THINGS TO DO:
(A) Shorten the paragraph in the article on the Ineos and Hyundai hydrogen deal that begins "That said, the company is also intending" into a brief list, keeping its main facts.
(B) Using the article on the Ineos and Hyundai hydrogen deal, answer these questions:
(i) Besides the fuel cells, what will the two companies work together on delivering in Europe?
(ii) When is the Grenadier expected to hit the market?
(iii) What type of vehicle does Ineos believe lacks the power needed for rugged capabilities?
(C) Carry on the article about the Ineos and Hyundai hydrogen deal from its last sentence, adding a few more sentences.

Top of GIVEN TEXT

Ineos lands new hydrogen fuel cell deal with Hyundai for the GrenadierNovember 25, 2020
The British chemical company will be working with the Korean automaker on the H2 off-road vehicle.
The UK’s Ineos chemical company has signed hydrogen fuel cell deal with Hyundai. The goal is to use the system to eventually power the British firm’s new Grenadier off-road vehicles.
The two giants will also be working together on delivering a reliable hydrogen fuel supply in Europe.
Overall, the hydrogen fuel cell deal will bring Hyundai’s H2 cells to Ineos’ Grenadier off-road vehicle in addition to bringing a reliable renewable energy fuel supply to Europe.
Ineos’ founder, Sir Jim Ratcliffe, one of the wealthiest people in Great Britain, has made millions of pounds in investments into the H2 powered car’s development. The Grenadier is expected to hit the market during the first part of 2022. That model will have an internal combustion engine.
That said, the company is also intending to produce a carbon emission free version to help meet the increasingly restrictive environmental standards worldwide. Ineos believes that battery electric vehicles simply don’t have the power needed to give them the necessary rugged capabilities, particularly in areas where electricity supply is inconsistent.
Many automakers have backed away from a hydrogen fuel cell deal or partnership like this one.

Bottom of GIVEN TEXT
Top of ENTRIES SUPPLIED

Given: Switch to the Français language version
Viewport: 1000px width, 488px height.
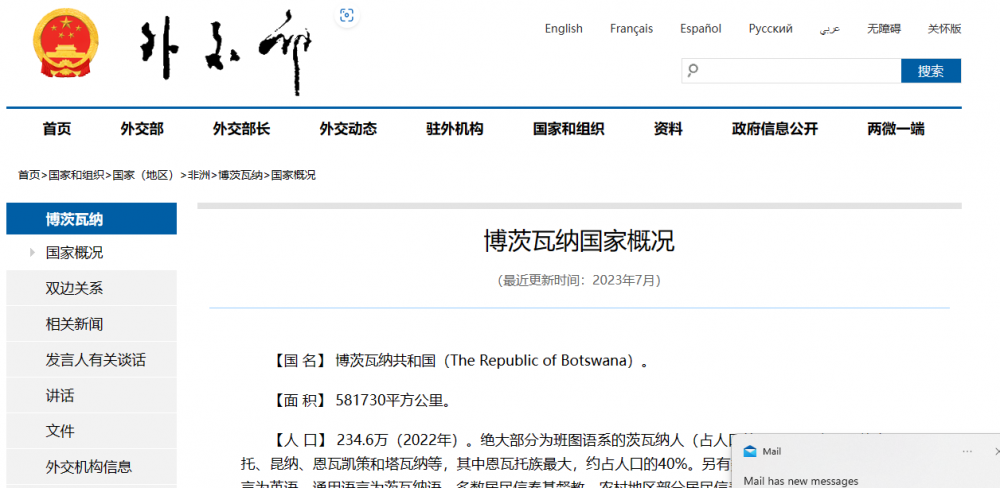Looking at the screenshot, I should click(x=631, y=29).
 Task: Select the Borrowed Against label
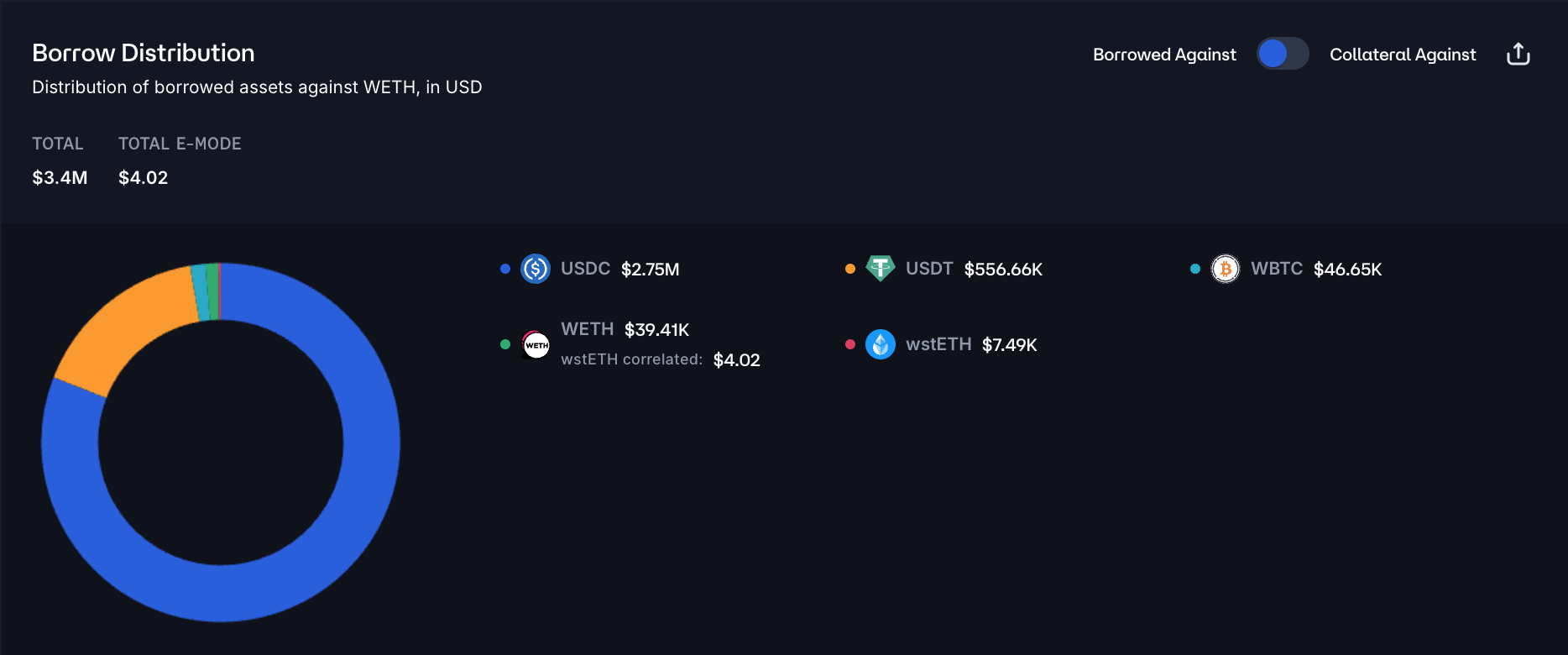[x=1163, y=55]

Bottom of ENTRIES SUPPLIED

YOUR RESPONSES:
(A)
- Ineos also plans to make a version of the Grenadier with no carbon emissions.
- The goal is to meet environmental standards that are getting stricter around the world.
- Ineos believes battery electric vehicles lack the power needed for rugged capabilities.
- This is especially true where the electricity supply is inconsistent.

(B)
(i) A reliable hydrogen fuel supply.
(ii) During the first part of 2022.
(iii) Battery electric vehicles.

(C)
When it comes to personal vehicles, many automakers that had been looking into H2 cars have withdrawn from those efforts in favor of battery electric options. However, heavy duty vehicle manufacturers are viewing electric batteries as impractical. They aren’t as powerful as hydrogen fuel, the range isn’t as great, and recharging time takes too long.
This appears to be the same challenge faced in off-road vehicles. The energy density is higher than lithium ion batteries. H2 provides these vehicles with more muscle and range.
Back in 2018, Ineos announced its first move into the automotive market, when Jaguar Land Rover announced that it would be redesigning its Land Rover Defender after having changed it very little in 70 years.
Ratcliffe originally intended to manufacture the Grenadier in the UK, as a part of his support for the Leave campaign withdrawing the UK from the EU. However, when Daimler announced that it was putting its Mercedes-Benz plant up for sale in France, Ratcliffe changed his mind and decided to make the Grenadier there instead.
The new hydrogen fuel cell deal is expected to close in coming weeks. The new Grenadier will begin production in December 2021.